WHAT WEEKLY

IstanBaltimore

14 September 2011

★ Lee Boot

Leaving my world behind allows me to experience other cultures, and also helps me see my own. I’m in Istanbul at the International Symposium of Electronic Art (ISEA) to find out what others are doing, see the Istanbul Biennale, and talk about prosocial media research. Istanbul is cool. Baltimoreans would love it, as does everyone here, it seems. Since I arrived I’ve been scribbling down notes, trying to better understand my sense that Istanbul and Baltimore are similar in some significant ways, and so are Turkey and the US.

We both have identity issues, and things we can learn from each other. Both have struggled for centuries to understand how a powerfully religious population can nest in a modern society whose face to the world is secular—and like ours, visibly focused on commerce. Mostly, it works. The percentage of Muslims (and Christians) who are non-pluralist fundamentalist, like Rick Perry’s associates at the New Apostolic Reformation, is apparently low enough that they don’t see a way to dominate the country’s politics.

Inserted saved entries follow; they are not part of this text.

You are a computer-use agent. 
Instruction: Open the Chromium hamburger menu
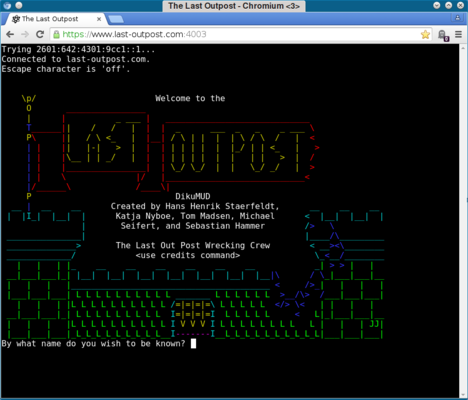click(x=459, y=34)
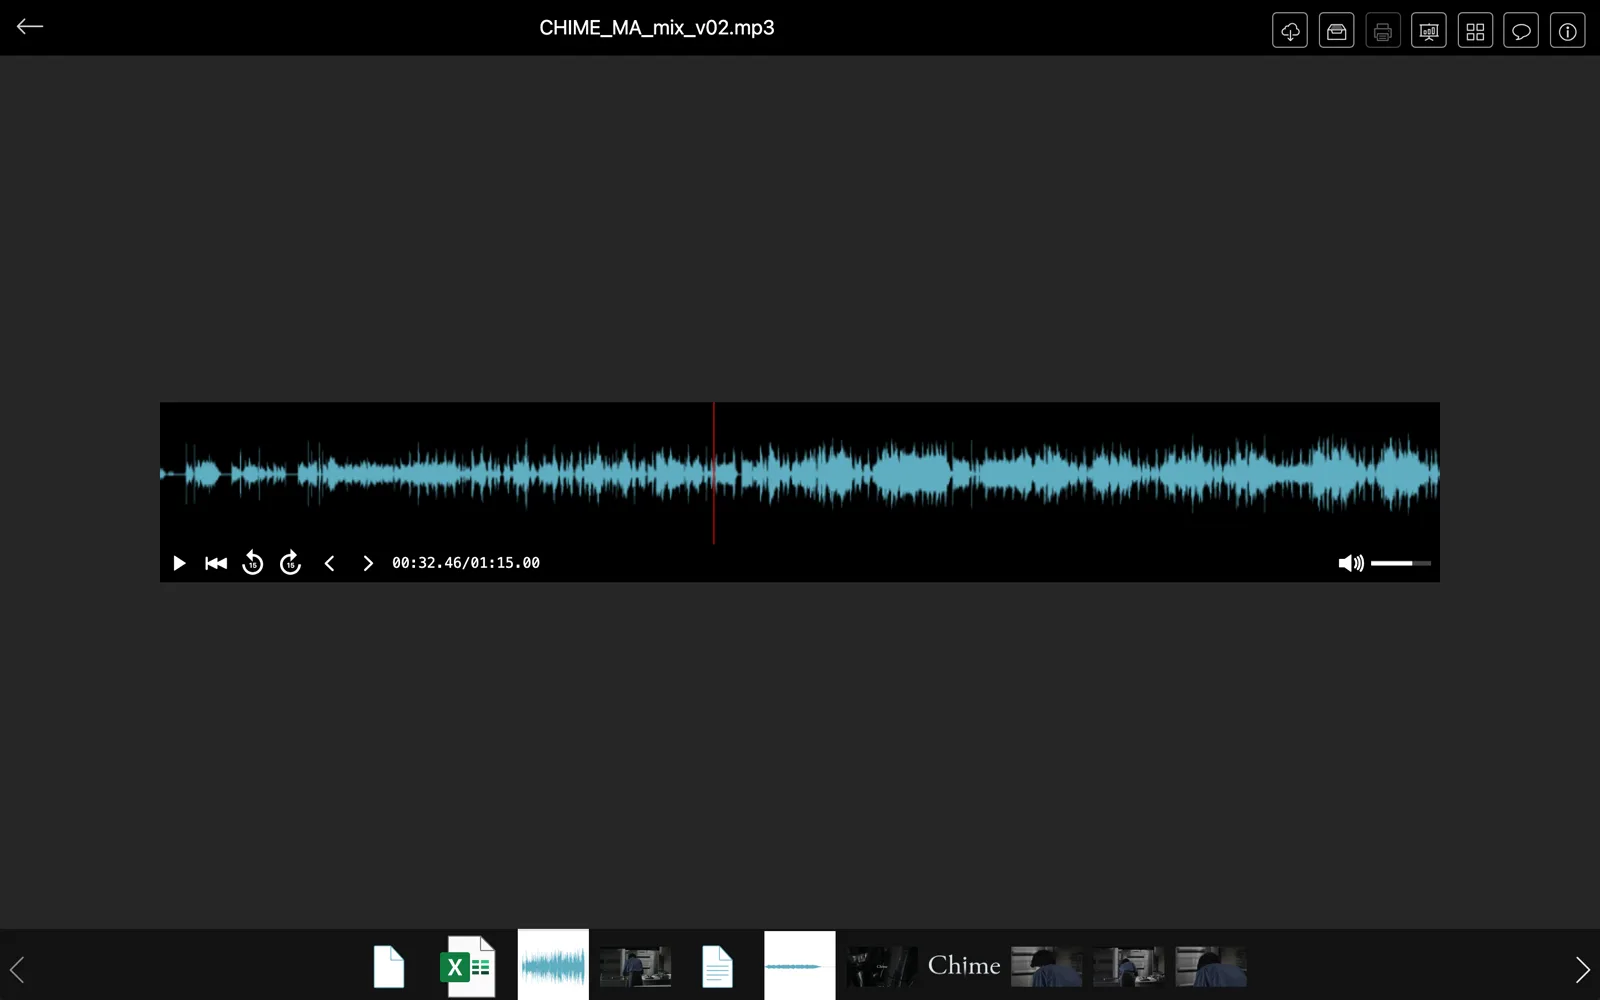Click the red playhead marker on waveform
The width and height of the screenshot is (1600, 1000).
(x=713, y=473)
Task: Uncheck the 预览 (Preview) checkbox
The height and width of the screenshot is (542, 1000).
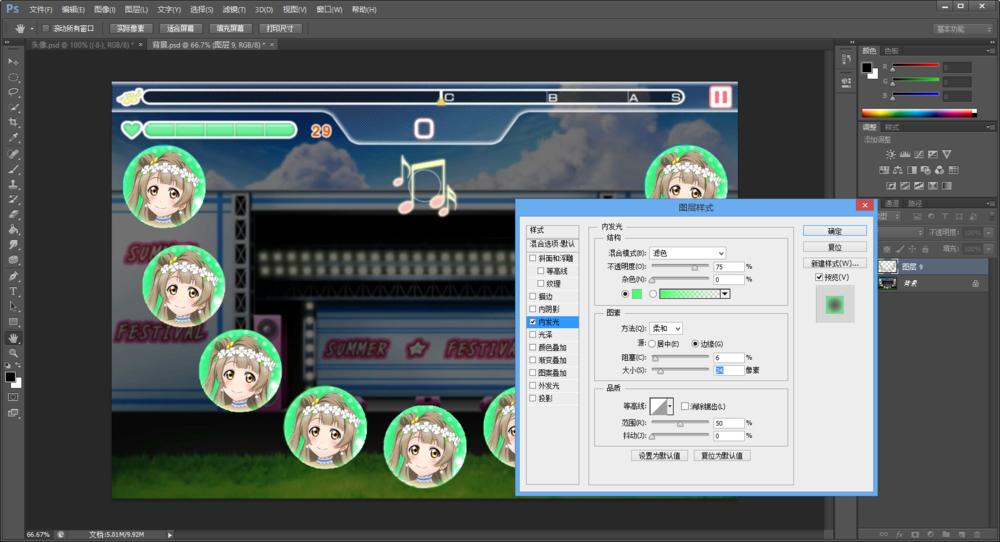Action: [820, 277]
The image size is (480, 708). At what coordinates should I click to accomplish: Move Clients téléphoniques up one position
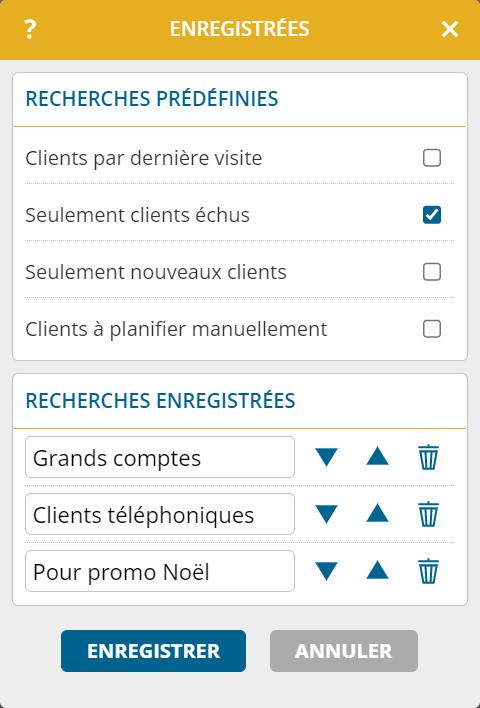click(377, 513)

Having been the seat of two empires, the people of this city might have a few words of caution to offer the US. Istanbul is literally built on the rubble of the Byzantine and Ottoman Empires. After millennia of glory, by mid-twentieth century, Istanbul was a broken down shell of its former self with a pall of melancholy hanging over the city. Like Baltimore at the end of the 1960s, residents who were left must have looked around them and wondered, “We were great once—what went wrong?” There’s something destructive to the self-esteem and self-efficacy of a population that goes through this. Orhan Pamuk writes about it beautifully in his book, Istanbul. As a Baltimorean, aware of what our city must have been like in its past hay day, and aching for the renaissance I know is coming, I can relate. We share something else. Just as Baltimore is suspended between Northern industrial and pragmatist sensibilities, and the conservatism of the South—often locking us into what feels like rigor mortis, Istanbul is where East meets West. The air seems compressed under the pressure, but they’ve used this to their advantage.

Istanbullas rebuilt. Unfortunately, most of the great houses in Istanbul were wooden and were torched to make room for new development. We have brick. Good choice. (Maybe I can sell formstone here!). Now the city is once again thriving cosmopolitan metropolis, with a population that went from 500 thousand to nearly 10 million. (Watch out New York, we’re on your heels!) What’s more, Turkey’s GDP grew 8.9% last year. That’s where our story and theirs diverge.
I check out my take on all this with Barbaros, a gentleman who spoke enough English to help me communicate “vermouth” to the bartender. He’s lived here all his life, though travels and sees his country from the outside as well. He confirmed my understanding of his city and his country, but worries about their future—the economy, etc. He also worries about something new—and very old, and unsettling. Turkish Prime Minister, Erdogan, as you may know, has thrown down the gauntlet with Israel. We shared a drink. Not all that far from where my country’s treasure and blood soak the soil, we spoke few words to know what each other thought about empires.